* _Your goal_
Could you reproduce every record below exactly as written?
START Information given
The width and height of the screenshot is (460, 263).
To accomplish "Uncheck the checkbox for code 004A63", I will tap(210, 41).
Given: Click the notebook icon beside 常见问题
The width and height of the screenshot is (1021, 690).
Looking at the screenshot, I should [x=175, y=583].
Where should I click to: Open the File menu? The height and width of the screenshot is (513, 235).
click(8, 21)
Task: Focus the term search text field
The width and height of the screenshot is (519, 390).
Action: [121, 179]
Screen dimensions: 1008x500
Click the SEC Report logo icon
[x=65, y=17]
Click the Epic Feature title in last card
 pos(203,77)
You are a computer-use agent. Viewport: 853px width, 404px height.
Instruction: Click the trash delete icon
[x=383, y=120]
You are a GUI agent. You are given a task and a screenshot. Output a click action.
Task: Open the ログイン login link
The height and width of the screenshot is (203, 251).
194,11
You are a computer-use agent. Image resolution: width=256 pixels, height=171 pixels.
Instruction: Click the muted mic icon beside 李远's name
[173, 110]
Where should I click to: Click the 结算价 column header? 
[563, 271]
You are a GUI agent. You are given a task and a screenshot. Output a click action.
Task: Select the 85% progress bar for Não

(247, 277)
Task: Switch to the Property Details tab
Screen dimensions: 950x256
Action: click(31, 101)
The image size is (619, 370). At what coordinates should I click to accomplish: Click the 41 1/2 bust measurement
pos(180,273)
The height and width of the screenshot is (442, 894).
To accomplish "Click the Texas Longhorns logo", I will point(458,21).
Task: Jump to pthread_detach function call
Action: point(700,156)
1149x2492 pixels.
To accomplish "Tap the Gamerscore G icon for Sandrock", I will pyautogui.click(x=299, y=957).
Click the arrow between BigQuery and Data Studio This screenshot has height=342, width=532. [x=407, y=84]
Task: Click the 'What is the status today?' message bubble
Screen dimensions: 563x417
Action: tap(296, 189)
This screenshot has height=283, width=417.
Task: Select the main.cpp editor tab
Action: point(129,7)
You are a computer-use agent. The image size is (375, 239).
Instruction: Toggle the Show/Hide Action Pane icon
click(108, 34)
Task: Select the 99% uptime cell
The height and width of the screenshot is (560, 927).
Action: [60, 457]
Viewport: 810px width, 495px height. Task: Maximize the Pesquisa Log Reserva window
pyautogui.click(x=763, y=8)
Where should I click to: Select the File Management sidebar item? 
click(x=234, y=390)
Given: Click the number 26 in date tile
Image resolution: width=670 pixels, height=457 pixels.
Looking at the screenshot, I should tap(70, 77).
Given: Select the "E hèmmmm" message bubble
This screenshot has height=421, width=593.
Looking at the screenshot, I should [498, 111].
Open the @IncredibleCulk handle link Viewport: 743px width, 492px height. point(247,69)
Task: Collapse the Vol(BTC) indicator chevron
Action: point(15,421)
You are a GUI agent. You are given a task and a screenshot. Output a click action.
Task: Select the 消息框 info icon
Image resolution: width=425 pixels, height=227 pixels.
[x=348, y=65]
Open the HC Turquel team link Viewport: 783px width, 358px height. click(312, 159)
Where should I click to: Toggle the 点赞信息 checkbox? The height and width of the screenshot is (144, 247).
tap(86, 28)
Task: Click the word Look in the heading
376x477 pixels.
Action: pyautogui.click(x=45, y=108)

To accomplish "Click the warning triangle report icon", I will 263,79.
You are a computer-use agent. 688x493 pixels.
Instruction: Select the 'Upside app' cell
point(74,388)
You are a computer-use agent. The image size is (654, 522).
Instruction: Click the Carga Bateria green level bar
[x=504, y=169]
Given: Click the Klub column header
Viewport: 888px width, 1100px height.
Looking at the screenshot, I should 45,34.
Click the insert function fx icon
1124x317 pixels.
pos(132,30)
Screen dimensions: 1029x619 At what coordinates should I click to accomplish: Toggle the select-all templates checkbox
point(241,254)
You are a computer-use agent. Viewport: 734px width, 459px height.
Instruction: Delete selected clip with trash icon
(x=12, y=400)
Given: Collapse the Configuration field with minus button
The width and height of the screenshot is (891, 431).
END Information given
* _Response_
The width and height of the screenshot is (460, 263).
To accomplish "Uncheck the checkbox for code 004A63", I will tap(210, 41).
Given: Click the notebook icon beside 常见问题
The width and height of the screenshot is (1021, 690).
Looking at the screenshot, I should [x=175, y=583].
Where should I click to: Open the File menu? The height and width of the screenshot is (513, 235).
click(8, 21)
Task: Focus the term search text field
The width and height of the screenshot is (519, 390).
Action: [121, 179]
Screen dimensions: 1008x500
Click the SEC Report logo icon
[x=65, y=17]
Click the Epic Feature title in last card
 pos(203,77)
You are a computer-use agent. Viewport: 853px width, 404px height.
Instruction: Click the trash delete icon
[x=383, y=120]
You are a GUI agent. You are given a task and a screenshot. Output a click action.
Task: Open the ログイン login link
The height and width of the screenshot is (203, 251).
194,11
You are a computer-use agent. Image resolution: width=256 pixels, height=171 pixels.
Instruction: Click the muted mic icon beside 李远's name
[173, 110]
Where should I click to: Click the 结算价 column header? 
[563, 271]
You are a GUI agent. You are given a task and a screenshot. Output a click action.
Task: Select the 85% progress bar for Não

(247, 277)
Task: Switch to the Property Details tab
Screen dimensions: 950x256
Action: click(31, 101)
The image size is (619, 370). At what coordinates should I click to accomplish: Click the 41 1/2 bust measurement
pos(180,273)
The height and width of the screenshot is (442, 894).
To accomplish "Click the Texas Longhorns logo", I will point(458,21).
Task: Jump to pthread_detach function call
Action: point(700,156)
1149x2492 pixels.
To accomplish "Tap the Gamerscore G icon for Sandrock", I will pyautogui.click(x=299, y=957).
Click the arrow between BigQuery and Data Studio This screenshot has height=342, width=532. [x=407, y=84]
Task: Click the 'What is the status today?' message bubble
Screen dimensions: 563x417
Action: tap(296, 189)
This screenshot has height=283, width=417.
Task: Select the main.cpp editor tab
Action: point(129,7)
You are a computer-use agent. The image size is (375, 239).
Instruction: Toggle the Show/Hide Action Pane icon
click(108, 34)
Task: Select the 99% uptime cell
The height and width of the screenshot is (560, 927).
Action: [60, 457]
Viewport: 810px width, 495px height. Task: Maximize the Pesquisa Log Reserva window
pyautogui.click(x=763, y=8)
Where should I click to: Select the File Management sidebar item? 
click(x=234, y=390)
Given: Click the number 26 in date tile
Image resolution: width=670 pixels, height=457 pixels.
Looking at the screenshot, I should tap(70, 77).
Given: Select the "E hèmmmm" message bubble
This screenshot has height=421, width=593.
Looking at the screenshot, I should [498, 111].
Open the @IncredibleCulk handle link Viewport: 743px width, 492px height. point(247,69)
Task: Collapse the Vol(BTC) indicator chevron
Action: point(15,421)
You are a GUI agent. You are given a task and a screenshot. Output a click action.
Task: Select the 消息框 info icon
Image resolution: width=425 pixels, height=227 pixels.
[x=348, y=65]
Open the HC Turquel team link Viewport: 783px width, 358px height. click(312, 159)
Where should I click to: Toggle the 点赞信息 checkbox? The height and width of the screenshot is (144, 247).
tap(86, 28)
Task: Click the word Look in the heading
376x477 pixels.
Action: pyautogui.click(x=45, y=108)

To accomplish "Click the warning triangle report icon", I will 263,79.
You are a computer-use agent. 688x493 pixels.
Instruction: Select the 'Upside app' cell
point(74,388)
You are a computer-use agent. The image size is (654, 522).
Instruction: Click the Carga Bateria green level bar
[x=504, y=169]
Given: Click the Klub column header
Viewport: 888px width, 1100px height.
Looking at the screenshot, I should 45,34.
Click the insert function fx icon
1124x317 pixels.
pos(132,30)
Screen dimensions: 1029x619 At what coordinates should I click to accomplish: Toggle the select-all templates checkbox
point(241,254)
You are a computer-use agent. Viewport: 734px width, 459px height.
Instruction: Delete selected clip with trash icon
(x=12, y=400)
Given: Collapse the Configuration field with minus button
The width and height of the screenshot is (891, 431).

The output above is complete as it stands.